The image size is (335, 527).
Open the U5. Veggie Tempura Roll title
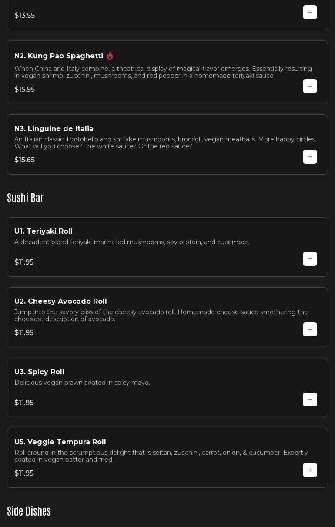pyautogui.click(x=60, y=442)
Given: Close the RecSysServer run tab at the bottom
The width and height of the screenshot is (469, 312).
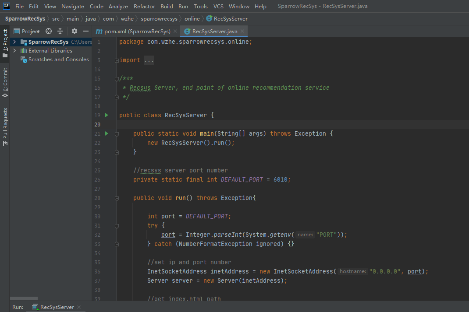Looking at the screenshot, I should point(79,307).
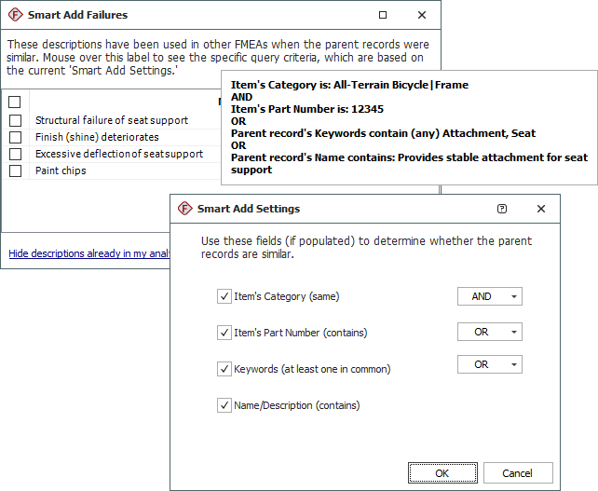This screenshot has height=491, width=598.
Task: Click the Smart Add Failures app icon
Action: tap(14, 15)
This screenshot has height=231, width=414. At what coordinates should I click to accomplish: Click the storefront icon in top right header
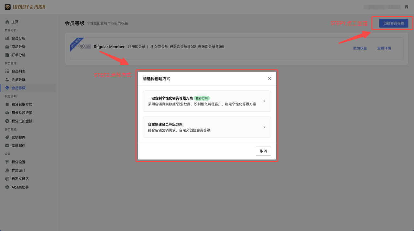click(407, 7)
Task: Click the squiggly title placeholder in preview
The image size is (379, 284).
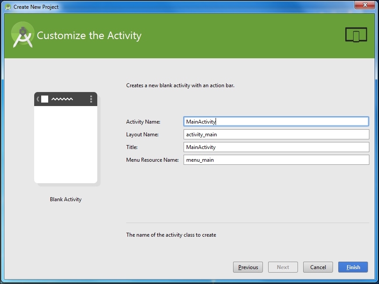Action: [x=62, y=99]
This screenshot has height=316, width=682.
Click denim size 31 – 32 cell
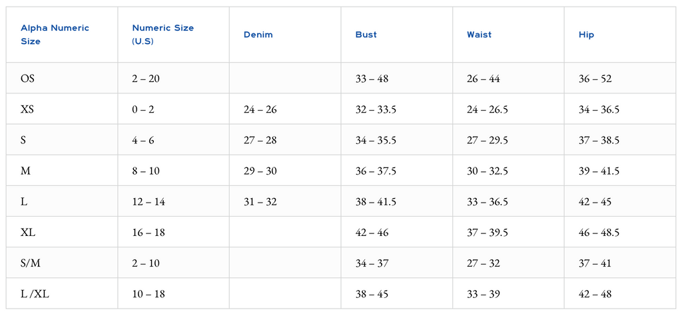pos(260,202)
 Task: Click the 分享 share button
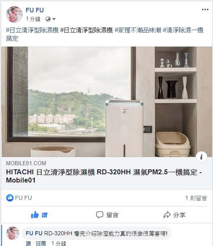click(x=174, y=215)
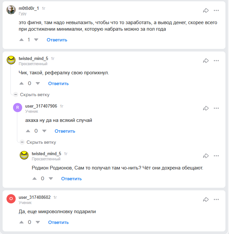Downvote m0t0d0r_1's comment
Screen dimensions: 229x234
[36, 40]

■ ■ ■

### Requirement
Could you reproduce the listing word for word, starting at the line that has "This screenshot has height=316, width=682." and continuing through the end of the listing, with the pictures left out?

### Worked answer
This screenshot has height=316, width=682.
Click denim size 31 – 32 cell
pos(260,202)
 Task: Click the 分享 share button
click(x=174, y=215)
Downvote m0t0d0r_1's comment
Screen dimensions: 229x234
[36, 40]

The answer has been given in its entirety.